Wednesday, 27 June 2018

Stop With The Fat Hate!: Fat Shaming & Social Media



Can we talk about how much of an everyday occurrence fat shaming is becoming?

Because it seems to me like I can't even scroll through Facebook anymore without coming across someone who thinks it's acceptable to use body shaming language or openly pass judgements on bigger people - and frankly, I'm SICK of it.

Whether it's "snappy" hashtags added on to fitness posts, "hilarious" memes or just outright cruel comments posted on publically shared images of fat strangers - I feel as though it's everywhere I turn.

And whilst it's absolutely true that body shaming and body confidence issues are not limited only to bigger people, there is really no other body type that is so consistently and openly used as the butt of all jokes as fat people are.

Whether it's in movies, magazines, or on social media - fat people are always the punch line. We are fair game to be on the receiving end of whatever insult or "funny" joke people see fit to make, and we'd better not dare to mention that this sort of behaviour is cruel or wrong - because our existence as fat people means we're somehow less than human. We're not worth the same amount of respect or decency that you'd afford to a thinner person.

Well I'm done.

The truth is, when you share a fat shaming image on social media - whether you created it yourself or not - YOU are being cruel. You are adding to the problem.

When you choose to share your latest weight loss photograph along with a hashtag such as "#FatBitchBeGone" or "#LookAtTheStateOfMeThen" - You are adding to the problem. By all means, share your weight loss photos! Be proud of your achievements! But do it WITHOUT hating on fat bodies in the process.

And when you choose to comment on a photograph or video of somebody else, and you bring up their size in a negative way...using slurs and swear words and even threats of violence, you are being cruel, heartless and you are adding to the ugliness in the world.

And excuse me for just not being able to comprehend why anybody would want to do that?!

This weekend I saw a post on Facebook that a friend of mine had shared about cruel treatment of donkeys in Santorini.

I was drawn to the post because of the awful images of animal cruelty. But as I clicked on them, I noticed that the image I'd have THOUGHT would have drawn the most comments - an image of the red, weeping, open sores on the back of the poor animal - actually had only 500 comments.

While another image of a donkey carrying a larger lady had drawn over 8,700 comments.

This struck me as a little odd.

I was suspicious - did the photo really warrant EIGHT THOUSAND more comments than the one showing the poor animals awful wounds? Surely that should incite just as much anger and emotional response from animal lovers?

So I clicked on to take a look at the nature of those 8 thousand comments....and all I can say is, wow.

Now don't get me wrong - I'm not at all condoning the treatment of those poor animals, and I'm not saying that this ladies weight wasn't relevant to the topic at hand in this post - of course it was. Whenever you go horse riding in any situation (or ride on any animal) you're usually weighed and then either given an animal that can safely carry your weight, or advised that none are available and you can't ride.

And this lady was clearly too large to be riding on a donkey. And that is wrong. Very wrong. And cruel. Very cruel.

And again...I understand this woman's weight is relevant to the topic at hand, and that she should not have been riding on the poor animal...and if the comments had been along the lines of "This woman is far too heavy for this poor animal, this is cruel" etc - then fair enough. That would just be factual.

:::

Questions>
- A) In the blog post on fat shaming, retype the passage from "Can we talk" up to and including "fat people are.".
- B) List every word in the blog post on fat shaming that is written entirely in capital letters.
- C) Carry on writing the blog post on fat shaming from its final sentence.
The records after this have nothing to do with the work on the blog post.

:::

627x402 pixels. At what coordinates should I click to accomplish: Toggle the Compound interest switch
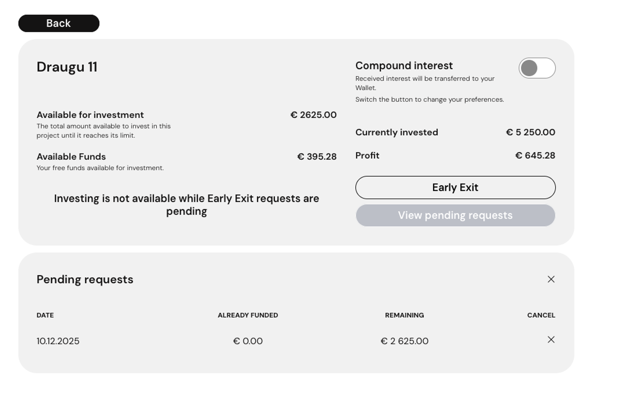(x=537, y=68)
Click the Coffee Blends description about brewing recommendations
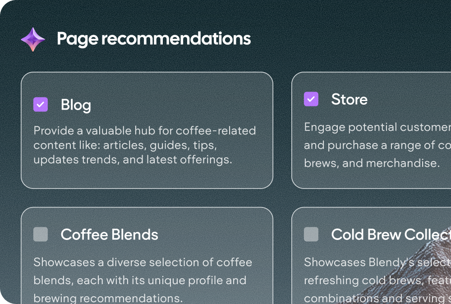The image size is (451, 304). coord(143,280)
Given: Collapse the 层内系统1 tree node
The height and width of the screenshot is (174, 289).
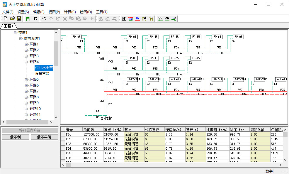Looking at the screenshot, I should pyautogui.click(x=21, y=38).
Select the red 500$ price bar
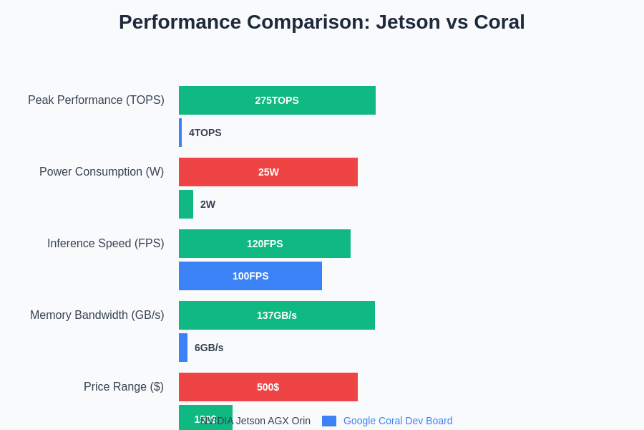Screen dimensions: 644x430 tap(268, 387)
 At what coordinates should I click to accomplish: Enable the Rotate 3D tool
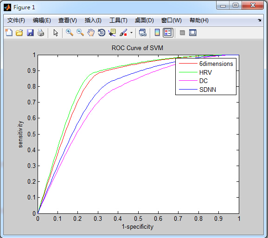pyautogui.click(x=102, y=32)
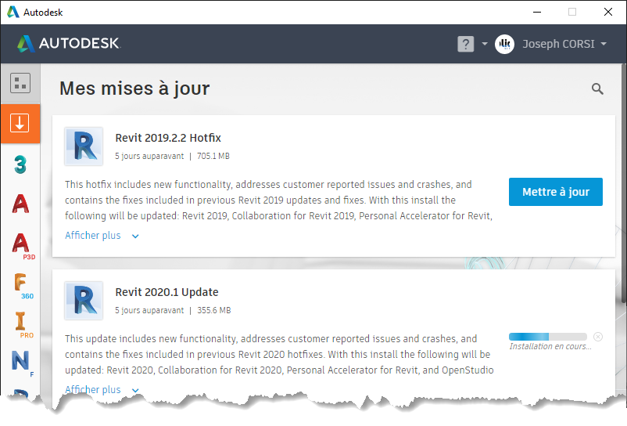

:::

Expected responses>
- A)
Can we talk about how much of an everyday occurrence fat shaming is becoming?

Because it seems to me like I can't even scroll through Facebook anymore without coming across someone who thinks it's acceptable to use body shaming language or openly pass judgements on bigger people - and frankly, I'm SICK of it.

Whether it's "snappy" hashtags added on to fitness posts, "hilarious" memes or just outright cruel comments posted on publically shared images of fat strangers - I feel as though it's everywhere I turn.

And whilst it's absolutely true that body shaming and body confidence issues are not limited only to bigger people, there is really no other body type that is so consistently and openly used as the butt of all jokes as fat people are.

- B) SICK, YOU, WITHOUT, THOUGHT, EIGHT, THOUSAND

- C)
But the level of outright vitriol being directed at this anonymous woman in the photo was on another level.

Here are just a handful that I've screen shot (I did think about covering the names, but why bother....let them stand by their nastiness)



And honestly...these weren't even the worst ones. Some of them were too much to even re-publish here.

There were calls for her to be killed in all manner of graphic ways, raped etc - the level of hateful language and insults that have been thrown at her with her size used as an insult is shocking.

Surely it's not just me that thinks this is far less a case of animal lovers being overcome with emotion and outraged at the mistreatment of these animals (because if that's the case, why did so few of them comment on the other photos in comparison?), and far more a demonstration of the sheer number of fatphobic, fat hating, nasty BULLIES there are in the world who love nothing more than the opportunity to come out of the woodwork and throw their nasty fat shaming comments into the ring whenever an opportunity presents itself.

The nasty people of this world seem to love nothing more than a bandwagon to jump on, and when they see a baying crowd attacking someone they just don't seem to be able to help but jump right on in there.

It honestly makes me worry for society to think that THESE people are the people bringing up the next generation. How are children ever supposed to grow up knowing the right way to treat people when these are the people raising them?

I understand their quickness to anger given the subject in hand. But is this sort of outright HATE based on her size really the appropriate way to demonstrate it?

YES you stand up for what you believe in, YES you defend the defenceless but there are ways to do those things without resorting to callous cruelty.

The woman in those pictures made a bad choice and contributed to the suffering of an animal by riding it when she was quite probably over the weight limit - she deserves to be called out on that. She deserves to be informed that she should not have done that. But is the language and hate directed at her in those comments really ever acceptable?!

If her weight had been more evenly distributed and she was an exceptionally tall person, would the comments have come in so thick and fast, and been so venom-filled?

I very much doubt it.

Because THIS level of nastiness is usually reserved only for fat bodies, particularly online.

Our weight means that we are open target for whatever cruelty, name calling, swear words, or threats people want to throw at us.

Because we are sub-human. We are worth less because we weigh more. We deserve to be abused, shouted down, and treated no better than an animal.

We are fat.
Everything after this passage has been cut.